◆ Provided entries ◆
------------------------------------
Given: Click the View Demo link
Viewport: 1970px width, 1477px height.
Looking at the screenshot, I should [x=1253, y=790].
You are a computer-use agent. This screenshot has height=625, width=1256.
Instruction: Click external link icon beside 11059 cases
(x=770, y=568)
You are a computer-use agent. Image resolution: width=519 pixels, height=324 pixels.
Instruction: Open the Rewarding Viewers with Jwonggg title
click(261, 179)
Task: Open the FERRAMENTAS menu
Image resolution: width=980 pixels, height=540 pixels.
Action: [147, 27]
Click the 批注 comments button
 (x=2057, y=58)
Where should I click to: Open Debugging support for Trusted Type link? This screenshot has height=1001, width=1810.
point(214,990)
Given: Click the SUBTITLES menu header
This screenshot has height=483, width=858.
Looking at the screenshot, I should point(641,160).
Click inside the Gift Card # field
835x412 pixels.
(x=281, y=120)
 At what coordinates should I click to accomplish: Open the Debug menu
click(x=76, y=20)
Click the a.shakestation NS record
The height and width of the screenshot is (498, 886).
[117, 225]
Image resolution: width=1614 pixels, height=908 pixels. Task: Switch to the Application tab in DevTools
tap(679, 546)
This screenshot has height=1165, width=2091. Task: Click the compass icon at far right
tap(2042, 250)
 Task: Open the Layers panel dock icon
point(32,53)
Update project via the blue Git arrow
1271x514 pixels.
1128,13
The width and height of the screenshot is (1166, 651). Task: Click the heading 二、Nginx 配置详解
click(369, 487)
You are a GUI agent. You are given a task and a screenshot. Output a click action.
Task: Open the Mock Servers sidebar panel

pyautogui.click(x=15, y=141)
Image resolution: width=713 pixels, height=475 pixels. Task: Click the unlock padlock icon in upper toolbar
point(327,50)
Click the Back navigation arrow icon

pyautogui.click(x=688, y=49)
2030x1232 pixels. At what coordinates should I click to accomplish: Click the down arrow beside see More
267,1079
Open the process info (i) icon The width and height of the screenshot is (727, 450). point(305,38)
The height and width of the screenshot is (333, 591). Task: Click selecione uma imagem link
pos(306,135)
------------------------------------
◆ What this task involves ◆
If the word "computer" appears in a line above, copy that line.

◆ Final answer ◆
You are a computer-use agent. This screenshot has height=625, width=1256.
You are a computer-use agent. Image resolution: width=519 pixels, height=324 pixels.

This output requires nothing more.